▶ _TEKS BACAAN_:
════

Trend Payletter Bikin Rakyat Keblinger
Oleh : Tyas Ummu Amira (Pemerhati Masalah Sosial)
Payletter semakin hari kian digandrungi oleh semua lapisan masyarakat. Dikutip dari Liputan6.com, otoritas Jasa Keuangan (OJK) mencatat, per Ferbuarari 2025 total utang masyarakat Indonesia lewat layanan Buy Now Pay Later (BNPL) atau yang lebih akrab disebut PayLater di sektor perbankan menyentuh angka Rp 21,98 triliun. Meski angka ini sedikit turun dari posisi Januari 2025 yang berada di Rp 22,57 triliun, secara tahunan justru terlihat kenaikan yang cukup signifikan, yakni sebesar 36,60 persen. (11/4/2025).
Jumlah pengguna Payletter naik, tetapi daya beli masyarakat justru terlihat lesu. Dikabarkan dari rri.com, pasca hari Raya Idul Fitri 1446 hijiriah para pedagang di pasar Impres kota Lhokseumawe mengeluh dengan minim nya daya beli masyarakat. Hal tersebut di sampaikan Rahmatsyah, Fungsional Penyuluh Disperindagkop UKM kota Lhokseumawe Saat Dialog Pagi di Pro-1 pada Kamis (10/4/2025).
Sejatinya hal ini menunjukan dua kondisi yang tidak sinkron, kenapa bisa terjadi?
Pada fakta pertama kita melihat pengguna Payletter kian meningkat, tetapi daya beli masyarakat menurun. Jika kita cermati bersama potensi kenaikan penguna Payletter ini karena lifestyle hari ini menuntut untuk semua orang harus menuruti keinginannya, bukan hanya kebutuhan. Sifat hedonistik telah menyakiti mindset masyarakat sekarang. Ditambah stimulus dari tontonan sosmed yang menjadi nutrisi bagi penikmatnya untuk selalu menjadi eksis dan menjadi trend senter di lingkungannya tanpa melihat realitas kehidupannya.
Budaya konsumtif bagi masyarakat negeri ini menjadi sasaran empuk bagi pelaku bisnis di sosmed dan juga platform yang menawarkan kemudahan pembayaran. Paylater sebagai salah satu contoh fitur transaksi keuangan digital yang marak digunakan khalayak, bahkan menegaskan adanya gaya hidup yang menjadi faktor penunjang bagi meningkatnya angka pinjaman masyarakat melalui fitur aplikasi digital tersebut.
Masyarakat memang merasa dimudahkan melakukan transaksi belanja dengan sekali sentuh saja di ponsel pintar mereka. Paylater tidak menjadi satu-satunya fitur yang terdapat di dalam aplikasi belanja online di marketplace. Namun, di dalam aplikasi marketplace yang sama juga terdapat fitur bank online, sehingga masyarakat bisa meminjam uang baik di fitur aplikasi belanja itu sendiri maupun langsung di fitur bank online tersebut.

════

▶ _CUPLIKAN DATA_:

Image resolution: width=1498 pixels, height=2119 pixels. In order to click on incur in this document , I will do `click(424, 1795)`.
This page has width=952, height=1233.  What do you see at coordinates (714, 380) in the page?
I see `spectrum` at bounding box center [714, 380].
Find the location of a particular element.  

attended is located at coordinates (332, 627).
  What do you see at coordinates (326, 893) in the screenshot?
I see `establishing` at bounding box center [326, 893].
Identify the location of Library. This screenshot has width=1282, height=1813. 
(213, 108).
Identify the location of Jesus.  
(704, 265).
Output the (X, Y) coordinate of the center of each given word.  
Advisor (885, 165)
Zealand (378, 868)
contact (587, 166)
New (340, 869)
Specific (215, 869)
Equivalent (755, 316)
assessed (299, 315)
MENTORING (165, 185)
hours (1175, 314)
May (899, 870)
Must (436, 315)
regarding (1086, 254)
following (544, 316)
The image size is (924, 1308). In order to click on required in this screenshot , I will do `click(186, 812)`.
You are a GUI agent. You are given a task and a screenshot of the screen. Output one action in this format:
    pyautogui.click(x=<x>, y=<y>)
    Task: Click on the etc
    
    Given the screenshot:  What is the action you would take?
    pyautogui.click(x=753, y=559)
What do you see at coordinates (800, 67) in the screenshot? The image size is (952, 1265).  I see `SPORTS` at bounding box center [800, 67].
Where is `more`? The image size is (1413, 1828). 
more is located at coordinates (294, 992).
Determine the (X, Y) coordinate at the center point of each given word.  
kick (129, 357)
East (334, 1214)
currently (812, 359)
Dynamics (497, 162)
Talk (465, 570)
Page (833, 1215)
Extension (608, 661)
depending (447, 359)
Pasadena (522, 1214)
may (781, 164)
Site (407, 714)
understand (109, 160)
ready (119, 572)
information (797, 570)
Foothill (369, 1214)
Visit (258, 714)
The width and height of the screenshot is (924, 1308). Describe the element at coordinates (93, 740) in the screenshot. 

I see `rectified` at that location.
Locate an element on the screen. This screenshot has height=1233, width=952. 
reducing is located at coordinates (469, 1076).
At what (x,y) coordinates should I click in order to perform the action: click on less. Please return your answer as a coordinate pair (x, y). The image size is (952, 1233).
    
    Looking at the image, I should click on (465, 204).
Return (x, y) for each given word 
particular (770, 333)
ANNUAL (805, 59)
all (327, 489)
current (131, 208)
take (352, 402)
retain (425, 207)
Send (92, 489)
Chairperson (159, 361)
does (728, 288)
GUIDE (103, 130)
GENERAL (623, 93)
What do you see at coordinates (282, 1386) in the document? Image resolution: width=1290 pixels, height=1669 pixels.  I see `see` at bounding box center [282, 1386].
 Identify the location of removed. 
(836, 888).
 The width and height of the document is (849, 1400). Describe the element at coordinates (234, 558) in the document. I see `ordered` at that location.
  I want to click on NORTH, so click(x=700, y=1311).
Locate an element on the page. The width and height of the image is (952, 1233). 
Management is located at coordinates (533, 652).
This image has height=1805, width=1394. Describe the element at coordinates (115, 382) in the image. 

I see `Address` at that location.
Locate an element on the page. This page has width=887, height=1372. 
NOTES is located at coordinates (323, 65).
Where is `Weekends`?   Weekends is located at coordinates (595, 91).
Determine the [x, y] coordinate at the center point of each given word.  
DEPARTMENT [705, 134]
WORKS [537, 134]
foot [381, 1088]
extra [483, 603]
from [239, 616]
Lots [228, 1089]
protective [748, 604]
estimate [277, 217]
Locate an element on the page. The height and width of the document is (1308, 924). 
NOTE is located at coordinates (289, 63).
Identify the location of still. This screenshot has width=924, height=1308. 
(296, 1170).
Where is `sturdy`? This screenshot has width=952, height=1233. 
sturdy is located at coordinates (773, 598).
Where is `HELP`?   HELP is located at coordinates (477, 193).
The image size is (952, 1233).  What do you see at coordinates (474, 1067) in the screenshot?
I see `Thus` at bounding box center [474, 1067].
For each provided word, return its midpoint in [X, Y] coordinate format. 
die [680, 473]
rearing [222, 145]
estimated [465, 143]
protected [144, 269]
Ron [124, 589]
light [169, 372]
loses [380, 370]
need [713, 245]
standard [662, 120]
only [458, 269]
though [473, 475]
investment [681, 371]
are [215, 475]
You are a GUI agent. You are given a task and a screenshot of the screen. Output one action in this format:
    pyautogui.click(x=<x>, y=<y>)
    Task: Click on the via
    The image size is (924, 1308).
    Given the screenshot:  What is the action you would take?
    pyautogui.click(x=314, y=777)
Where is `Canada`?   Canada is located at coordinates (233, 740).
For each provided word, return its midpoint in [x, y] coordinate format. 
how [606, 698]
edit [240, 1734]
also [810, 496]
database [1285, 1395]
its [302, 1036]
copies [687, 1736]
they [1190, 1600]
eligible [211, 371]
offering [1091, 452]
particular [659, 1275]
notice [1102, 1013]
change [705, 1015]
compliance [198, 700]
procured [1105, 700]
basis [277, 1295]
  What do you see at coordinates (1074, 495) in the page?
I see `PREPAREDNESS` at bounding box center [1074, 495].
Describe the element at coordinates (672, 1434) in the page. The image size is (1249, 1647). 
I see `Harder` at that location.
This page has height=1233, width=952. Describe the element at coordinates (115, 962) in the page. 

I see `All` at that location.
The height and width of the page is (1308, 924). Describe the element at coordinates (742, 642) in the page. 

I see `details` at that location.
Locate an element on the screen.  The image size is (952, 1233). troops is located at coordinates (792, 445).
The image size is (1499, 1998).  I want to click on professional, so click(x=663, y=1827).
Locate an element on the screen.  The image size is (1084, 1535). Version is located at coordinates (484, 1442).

════

▶ _TUGAS LATIHAN_:
a: Berdasarkan teks tentang tren Paylater, jelaskan dalam satu hingga tiga kalimat mengapa jumlah pengguna Paylater kian meningkat.
b: Tuliskan kembali secara persis bagian teks tentang tren Paylater yang diawali kata-kata yang memuat "Payletter semakin hari" dan diakhiri dengan "pada Kamis (10/4/2025).".
Data tersebut tidak diperlukan dalam latihan ini.

▶ _HASIL LATIHAN_:
a: Kenaikan itu terjadi karena gaya hidup masa kini menuntut setiap orang menuruti keinginannya, bukan hanya kebutuhannya, dan sifat hedonistik telah memengaruhi pola pikir masyarakat. Selain itu, tontonan media sosial menjadi rangsangan bagi penikmatnya untuk selalu eksis dan menjadi pusat tren di lingkungannya tanpa melihat realitas kehidupannya.

b:
Payletter semakin hari kian digandrungi oleh semua lapisan masyarakat. Dikutip dari Liputan6.com, otoritas Jasa Keuangan (OJK) mencatat, per Ferbuarari 2025 total utang masyarakat Indonesia lewat layanan Buy Now Pay Later (BNPL) atau yang lebih akrab disebut PayLater di sektor perbankan menyentuh angka Rp 21,98 triliun. Meski angka ini sedikit turun dari posisi Januari 2025 yang berada di Rp 22,57 triliun, secara tahunan justru terlihat kenaikan yang cukup signifikan, yakni sebesar 36,60 persen. (11/4/2025).
Jumlah pengguna Payletter naik, tetapi daya beli masyarakat justru terlihat lesu. Dikabarkan dari rri.com, pasca hari Raya Idul Fitri 1446 hijiriah para pedagang di pasar Impres kota Lhokseumawe mengeluh dengan minim nya daya beli masyarakat. Hal tersebut di sampaikan Rahmatsyah, Fungsional Penyuluh Disperindagkop UKM kota Lhokseumawe Saat Dialog Pagi di Pro-1 pada Kamis (10/4/2025).